The stunt man is often looked at as the most thankless job in the movie business. To perform a stunt on film involves a person literally putting their health and safety on the line to make an action beat feel authentic, and yet we don’t know the names of those who perform the stunt and we hardly ever see their faces. And yet their work may end up being the most impressive thing that we see in any given movie. Some of the greatest moments ever put on film are due to the work that these men and women do, and they are completely invisible. At the same time, the stunt teams know that their job is to mainly make the movie stars look better. The reason stunt teams exist at all is because movie studios will not risk endangering their actors, unless the actors do want to get more involved, which then will add more to the budget due to the insurance costs. But there is little doubt that stunt work is an invaluable part of the making of a movie and more and more today we are seeing audiences becoming more appreciative of the work that these invisible men and women do. After many years of tiresome CGI enhanced mayhem being overused by the industry, there is starting to become a growing appreciation for actual physical stunt work once again. And this is due to the fact that people who have come up through the stunt departments in movies are now making their own movies and revolutionizing the action movie genre once again. In the past couple decades, we’ve seen people like Michael Bay and Gore Verbinski become the leading action filmmakers, but these guys rose up into the director’s chair through visual effects and camera departments, making their action movies more visually oriented. Today, the most celebrated action movies are the ones directed by former stunt performers like David Leitch and Chad Stahelski, who have brought action movies back to it’s grounded roots. And as a result, the last few years have been something of a golden age for stunts in cinema.
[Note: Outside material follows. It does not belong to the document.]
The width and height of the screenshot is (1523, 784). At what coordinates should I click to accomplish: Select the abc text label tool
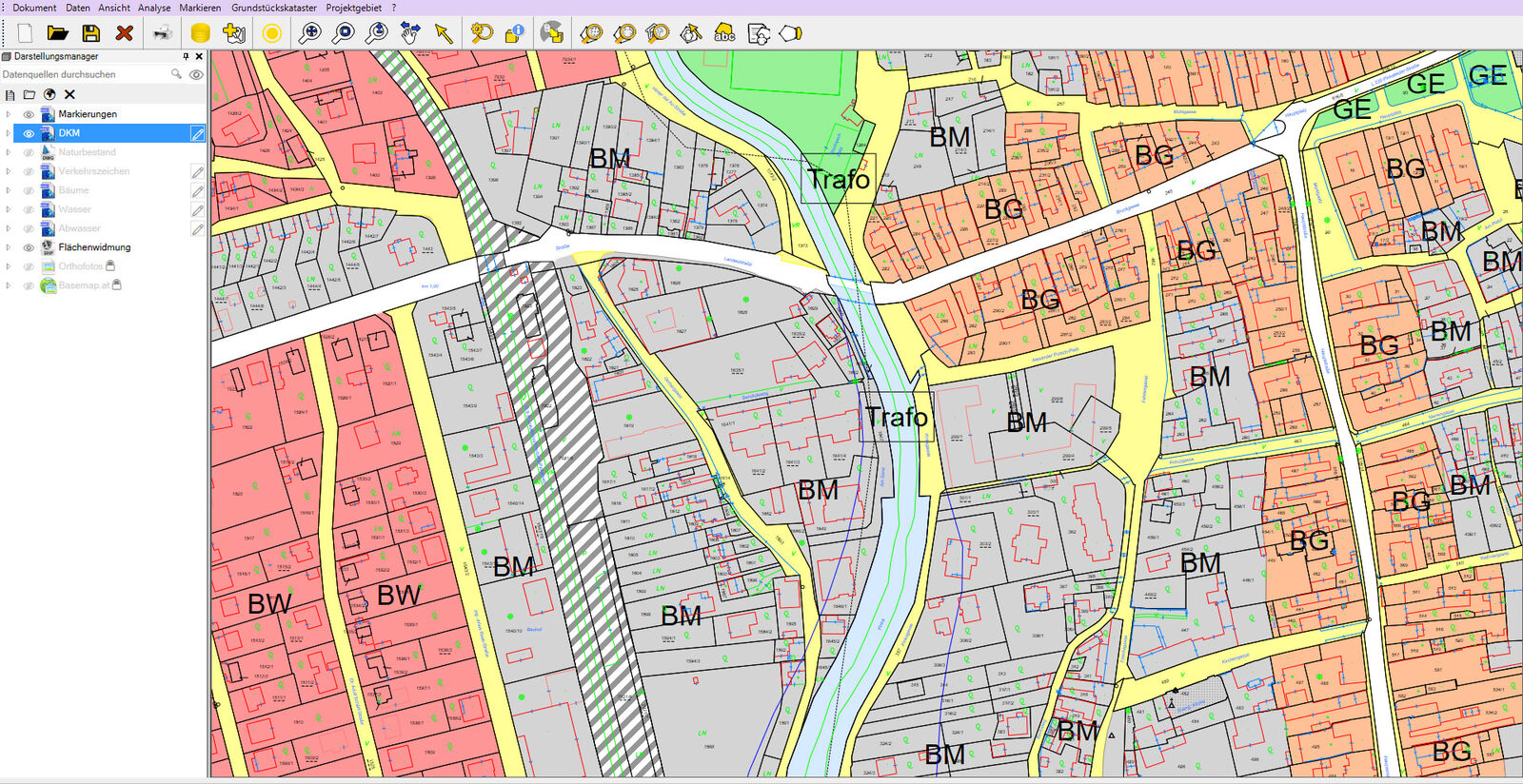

Stunt work is a profession as old as the movies themselves, and even further back than that. Stage craft as far back as the days of Shakespeare required performers who were skilled in combat and capable of feigning a realistic fight in front of an audience for the purpose of the drama. That profession continued on and evolved as theater performances became grander spectacles over the years, incorporating elements that we still see today as part of the movie making business like wire work and acrobatics. Once cinema arrived on the scene, performers who had trained their skills on the stage were necessary for making the illusion of life on screen feel authentic. The first verified stunts captured on film were the of course in what is recognized as the first action movie, The Great Train Robbery (1903). As primitive as the art of film still was in the dawn of the 20th century, The Great Train Robbery still had it’s actors acting out fights on real moving locomotives, which even today is something that requires a lot of risk taking. That groundbreaking work of cinema paved the way for many more spectacles to come. The silent era of film is one full of some death defying stunt work that honestly could never happen the same way today due to the fact that much of it was un-regulated at the time. In those days, the actors themselves were required to do the stunts themselves because that was just the nature of filmmaking at the time, and some of their stunts involved falling from very high places or having something very heavy fall on their heads. As movie stars emerged, it was recognized that these actors perhaps needed someone skilled to take their place for the more dangerous stunts. And out of that, the stunt profession was born in Hollywood. Movies from the great silent movie auteurs like D.W. Griffith and Cecil B. DeMille would certainly not have made as much of an impact had there not been a dedicated stunt team there to make those battle scenes feel as brutal as they possibly could be.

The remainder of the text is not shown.